If the right public policy is pursued, they can be carried on with greater profit and economy and with more conveniences than in any other locality; and a great civic improvement for the toiler, as well as an economic one for the capitalist, will prevail. It is not necessary to construct many bridges, tunnels and railroads, and maintain them at the public expense, to induce the building up of healthful homes and suitable residences within the borders of our city. The construction of streets and sewers in anticipation of future growth is of great importance, being necessary to the establishment of other business centres, as well as to the location of dwellings.
Instead of spending money to extend, open and widen old streets in the old part of the city, would it not be better for the community to have the same amount applied toward the expense of opening and improving streets in the suburbs? We have before seen how state and county aid is devoted to the construction of good roads. Why should not city aid help pay the expense of opening, extending and improving streets that are now only roads in the suburbs, but which will soon be populous streets ?
The construction of docks and piers would also influence the location of some kinds of factories and shops.

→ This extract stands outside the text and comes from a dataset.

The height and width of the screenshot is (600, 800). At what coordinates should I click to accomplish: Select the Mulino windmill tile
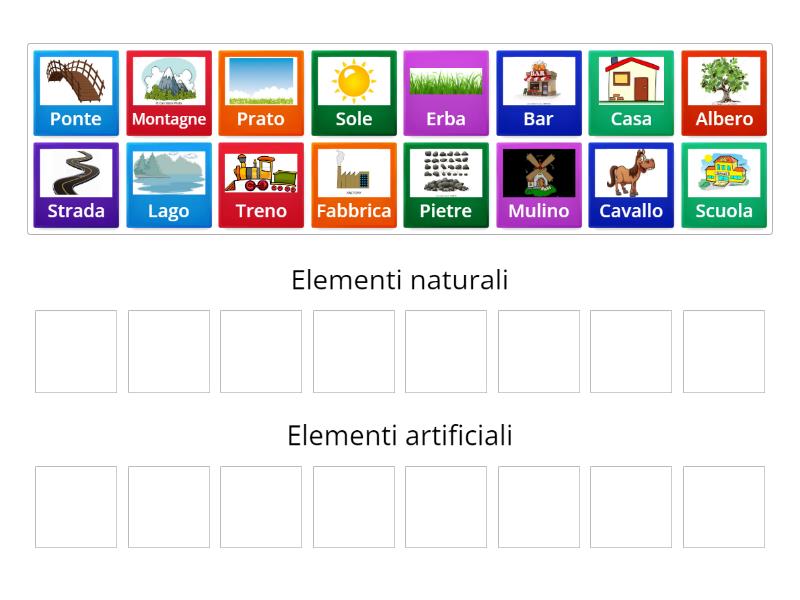[539, 184]
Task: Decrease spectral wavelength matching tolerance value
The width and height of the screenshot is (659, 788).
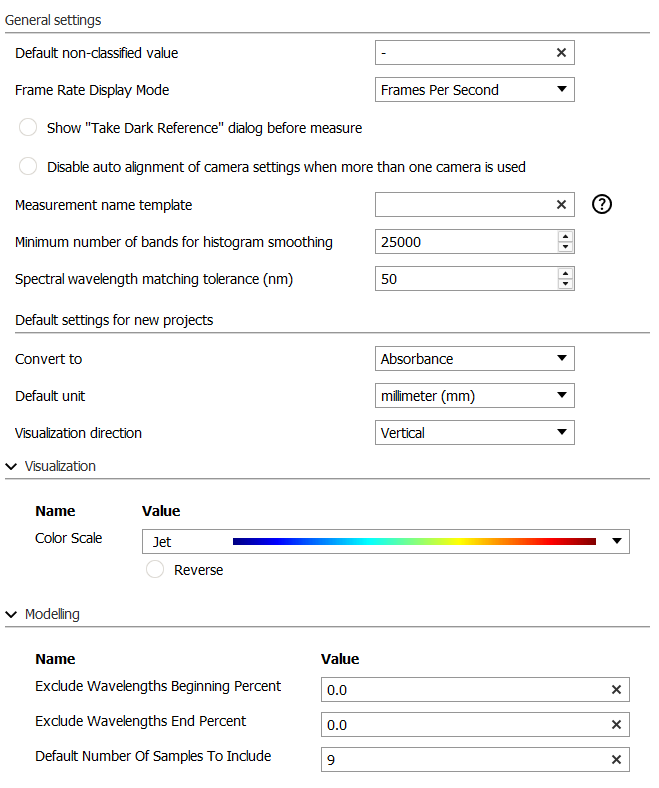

They are constructed at the public expense, because they belong to the city and earn revenue for the use of the city; they are not to be considered in connection with the cost of the construction of streets and sewers.
Would it not be better to construct streets and sewers in part at the public expense and reduce the annual taxes on real estate by obtaining revenue from other sources, rather than pursue the antiquated system of having all local improvements made at the expense of the private owners and obtaining revenue for public purposes by annual taxation of real estate?
The uses of streets in cities are for many purposes—for buildings and for convenient access to them. But the multitude of structures and other matters require that the streets shall be used for many public purposes that are not confined to local and abutting owners or tenants, as we have before seen.
In the encouragement of home building, the question of local assessments and taxation on local improvements is of more importance than anything else. We have already seen the extent of this cost, which is borne by the private owner, and its effect on the price of rent. The reduction of rent, then, should be sought for, as we have before seen, in the reduction of taxes and assessments on land and the structures upon it.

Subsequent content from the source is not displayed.